ANALYSIS

WASHINGTON —  "Bath built is best built" is one of the most recognized slogans in shipbuilding.  Dating as far back as the 19th century, it harkens to the days when dozens of shipbuilders dotted the Maine coast.

In the 20th century the term came to apply more directly to Bath Iron Works (BIW), builders of hundreds of destroyer-type ships for the US Navy. The slogan continues in wide use, by the Navy and by Bath and its corporate parent, General Dynamics.

The shipbuilder has enjoyed a stellar reputation, particularly over the last decade — a time when its chief rival in building Navy surface ships, Ingalls Shipbuilding in Pascagoula, Mississippi, suffered through mismanagement, natural disasters and a host of issues, often earning the public ire of the Navy. Those problems led to a widespread reputation making the gulf coast shipbuilder the Navy's chief shipbuilding problem child, while Bath was the yard with the highest dependability.

Recently, however, Bath has experienced more than its share of problems. In the view of its own management, the yard needs numerous improvements and changes to maintain efficiencies: better facilities, enhanced process procedures, more effective allocation of the workforce. Relations with craft unions at Bath are strained. Completion of the large destroyer Zumwalt (DDG 1000), first of a three-ship class of very advanced stealth destroyers, has run into numerous difficulties. All three ships of the class have fallen behind schedule, and delays reportedly are affecting the Arleigh Burke-class destroyers under construction in the yard.

Ingalls, meanwhile, seems on the verge of at long last climbing out of a deep hole, getting back to delivering ships more or less on schedule, and avoiding fit and finish issues that plagued many of its amphibious ships. To be sure, the road to recovery has not been straight, but overall the yard's trends seem to be moving in the right direction.

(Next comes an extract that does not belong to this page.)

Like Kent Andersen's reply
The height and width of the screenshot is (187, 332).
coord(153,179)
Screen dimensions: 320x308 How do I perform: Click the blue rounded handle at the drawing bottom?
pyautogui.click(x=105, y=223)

"It does seem like there's a shift in polarity going on," observed a congressional source. "It seems like Bath could be coming to the end of a good run, while Ingalls seems to be on the rise."

General Dynamics, Ingalls Shipbuilding and the Navy all declined to comment on the record for this story, which is based largely on non-attributable conversations.

Cyclical in Nature

"I think the proposition is true," Jerry Hendrix, an analyst with the Center for a New American Security and former director of Naval History, said of the shifting shipyard fortunes. "But this is not the first time we've seen this cycle. The problem is every time you get into a downswing, there's always the vulnerability the downswing could coincide with a broader strategic movement that could result in your demise.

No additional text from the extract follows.